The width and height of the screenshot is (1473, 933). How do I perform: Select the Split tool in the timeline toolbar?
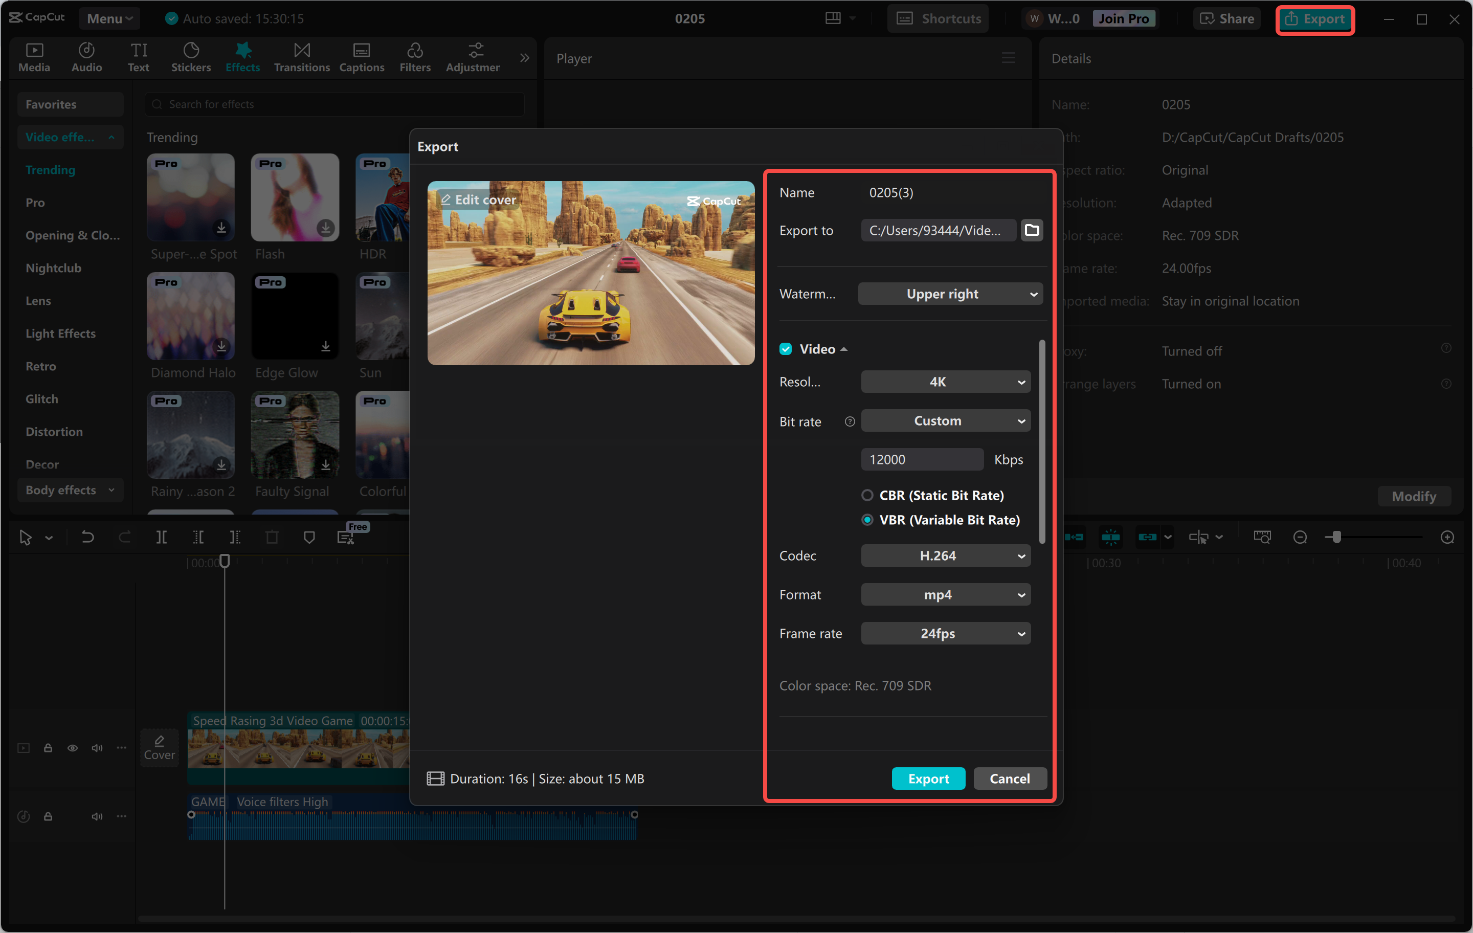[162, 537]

...

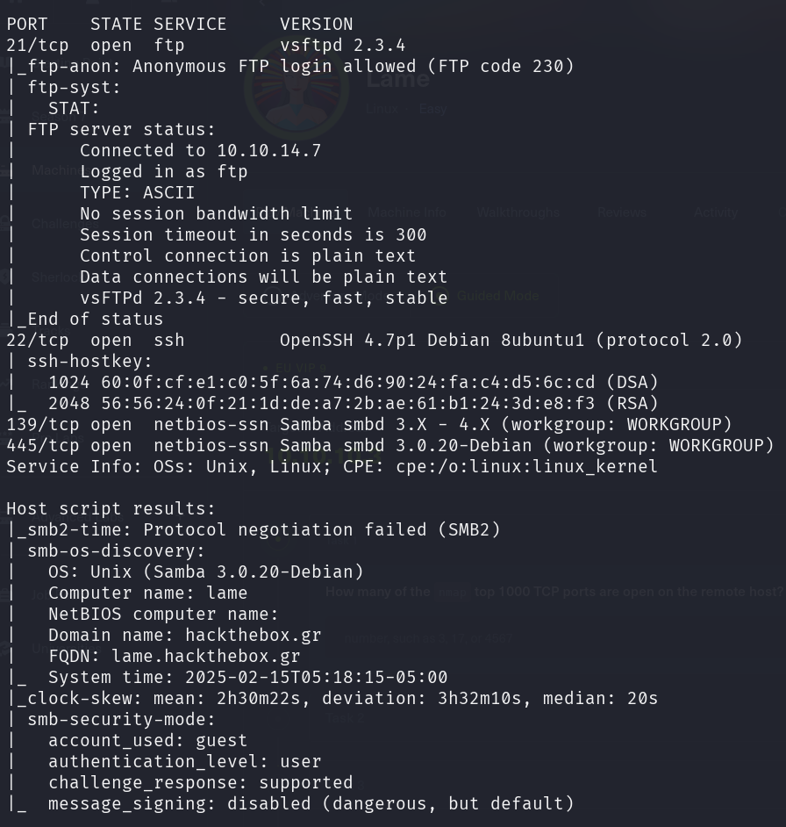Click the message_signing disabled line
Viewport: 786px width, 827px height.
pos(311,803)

WHAT YOU WILL DO
Pull out every line in the entries above that contains the string "width", treating uppercase and lowercase as different. Copy each matching line in full.

RESULT
The width and height of the screenshot is (1473, 933). How do I perform: Select the Split tool in the timeline toolbar?
Viewport: 786px width, 827px height.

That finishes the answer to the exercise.